Page:Lespérance - Les Bastonnais, 1896.djvu/225

La bibliothèque libre.
Cette page a été validée par deux contributeurs.
223
les bastonnais

Tandis que Batoche prononçait ces paroles, ses traits étaient empreints d’une calme résolution contre laquelle tout obstacle devait échouer. On eût pu y voir aussi une expression de tristesse, indice de son inquiétude à l’endroit de la vie de Cary Singleton.

Le vieillard tint parole. De retour au camp, il revêtit la défroque du déserteur et, à l’heure propice de la nuit, il partit en reconnaissance autour des murs. Il marcha longtemps et avec précaution. Plusieurs fois, il fut aperçu ou crut avoir été aperçu par les sentinelles sur les remparts. L’un des factionnaires fit même feu sur lui ; mais enfin, à force de courage, d’adresse et de persévérance, il réussit à escalader un parapet et retomba tranquillement dans une rue obscure juste au moment où la sentinelle, revenant de l’autre extrémité de son parcours, restait au-dessus de lui, le fusil à la main. Il se blottit dans un coin pour s’assurer qu’il n’avait été ni aperçu ni entendu. Il bouillait d’impatience d’entendre le factionnaire s’éloigner, mais celui-ci demeura longtemps immobile et distrait, le regard fixé dans le vide.

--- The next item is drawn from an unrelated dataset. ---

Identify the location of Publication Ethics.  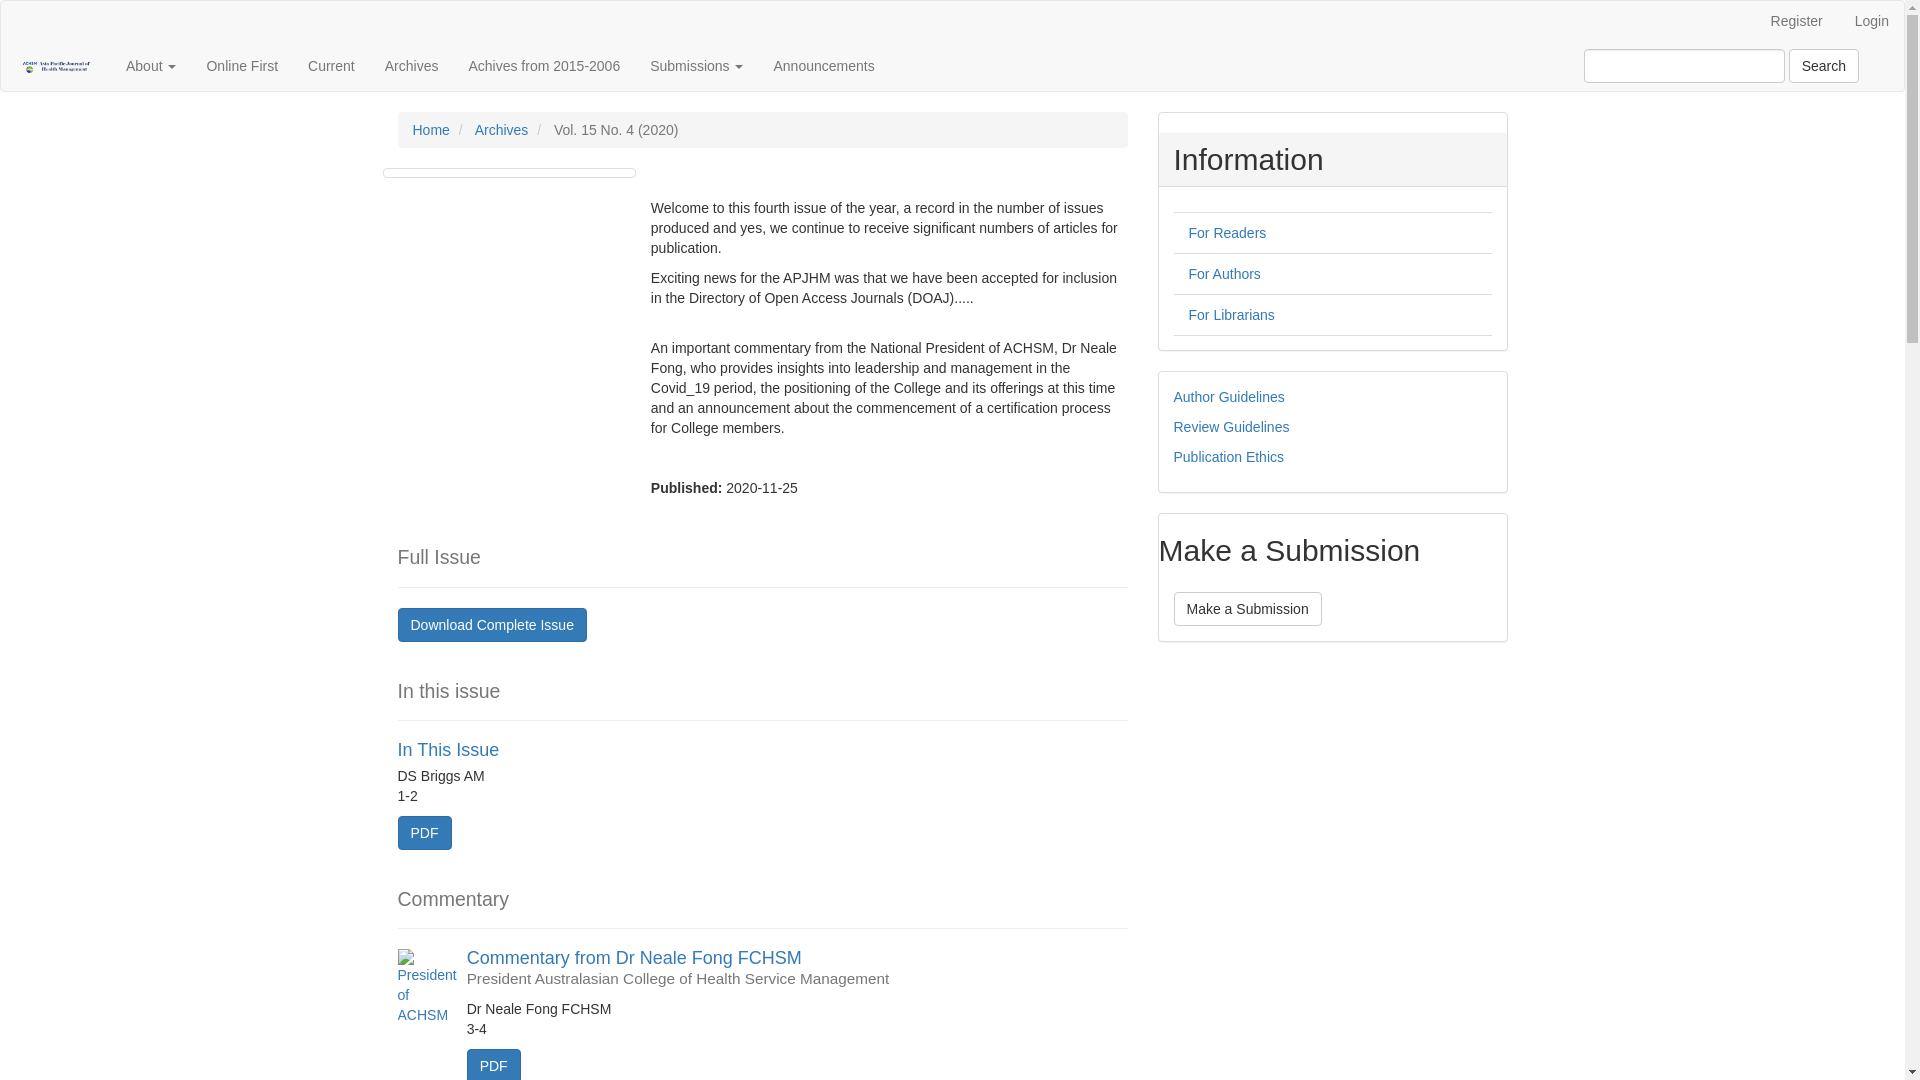
(1230, 457).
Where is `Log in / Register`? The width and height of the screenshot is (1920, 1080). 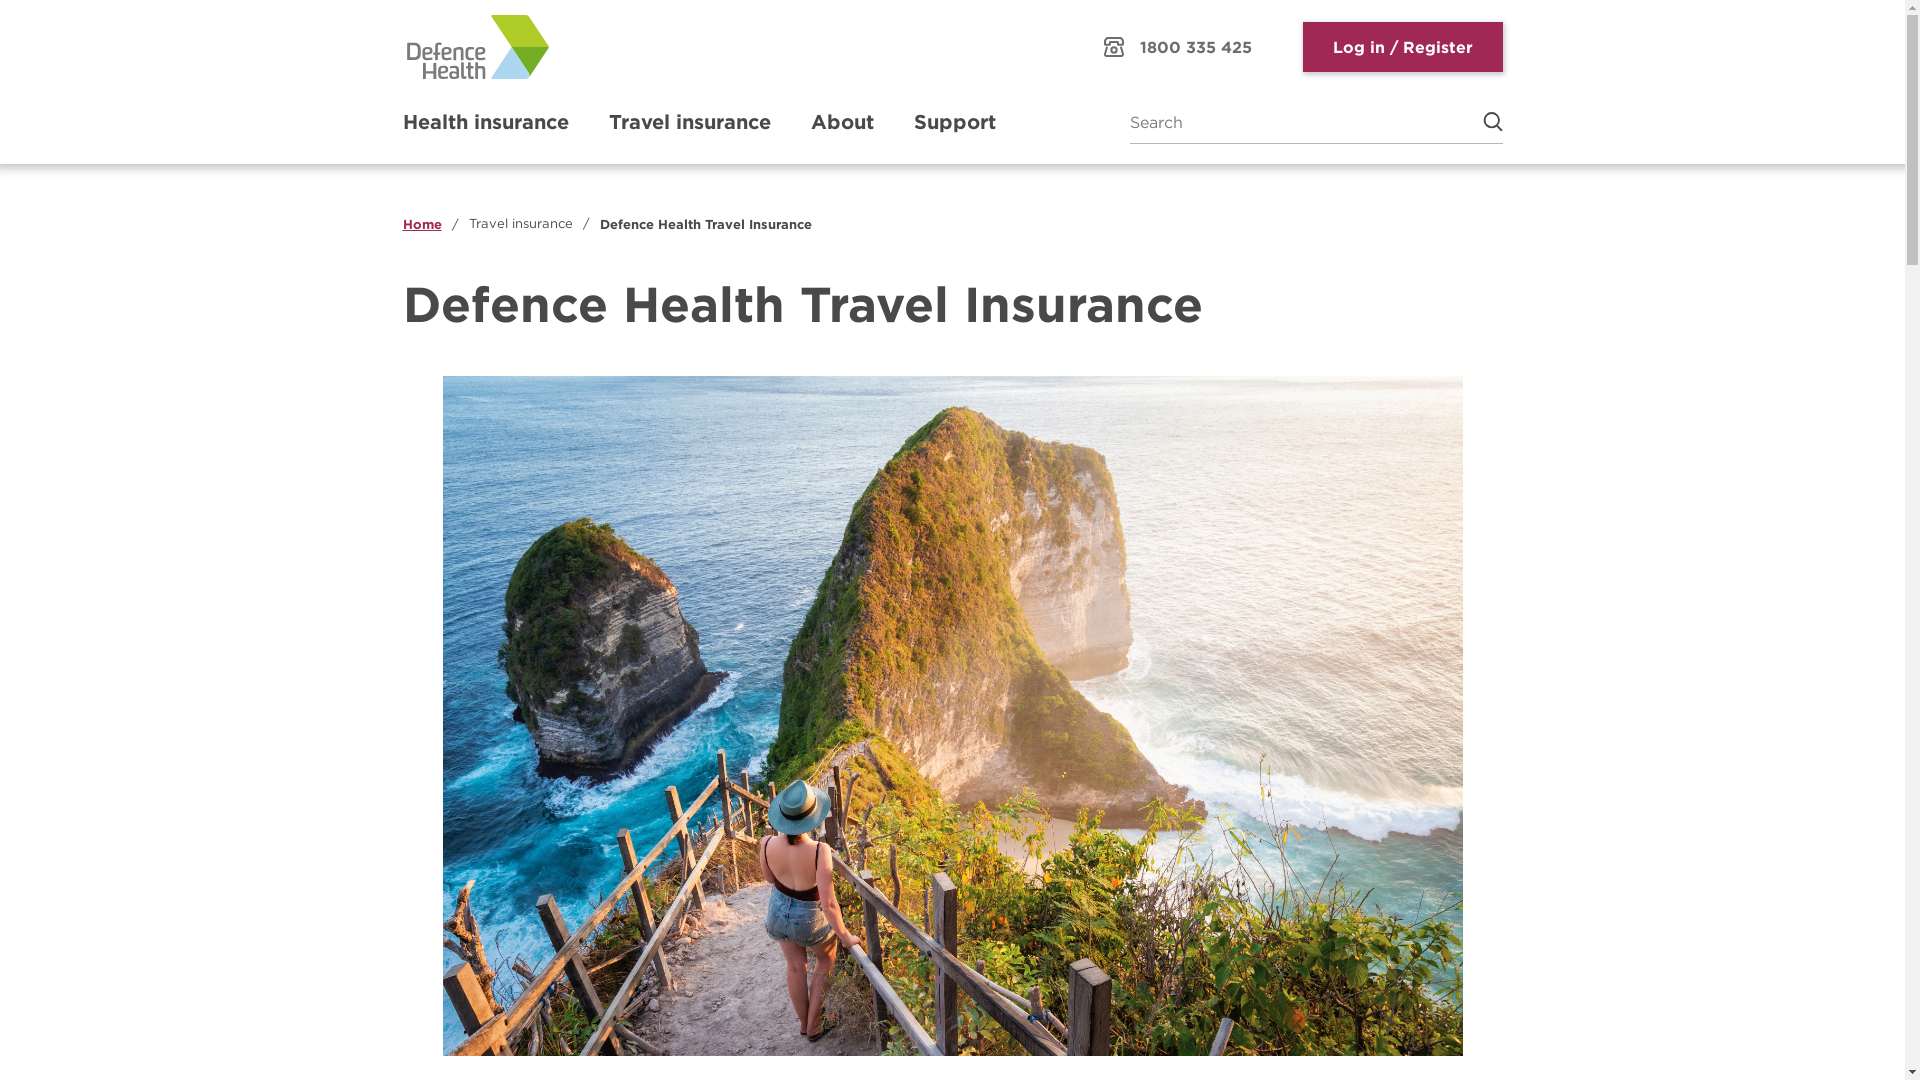
Log in / Register is located at coordinates (1402, 47).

Enfin, il s’éloigna et Batoche s’échappa furtivement. Il se dirigea tout droit vers la demeure de M. Belmont, où, dans le court espace de temps dont il pouvait disposer, il espérait obtenir plus facilement tous les renseignements dont il avait besoin.

«  J’ai promis à M. Belmont, se murmura-t-il à lui-même, que je ne m’approcherais plus de sa maison ; mais c’est qu’alors j’étais un rebelle. Maintenant, je suis un loyaliste, un serviteur dévoué du roi George et je porte sa glorieuse livrée. Il ne peut donc plus y avoir d’empêchement à ma visite. » Et le vieux soldat pouffait de rire en s’approchant du lieu de sa destination.

Il n’était pas plus de onze heures, et pourtant la maison était obscure et silencieuse. Aucune lumière n’éclairait la façade, et la neige qui couvrait le perron et le trottoir ne portait aucune trace de pas. Batoche hésita un moment, craignant que quelque malheur ne fût venu fondre sur ses amis durant les quatre ou cinq semaines qui s’étaient écoulées depuis leur dernière entrevue. Mais en se dirigeant avec précaution en arrière, il vit une brillante lumière dans la cuisine et une plus faible dans une chambre de l’étage supérieur.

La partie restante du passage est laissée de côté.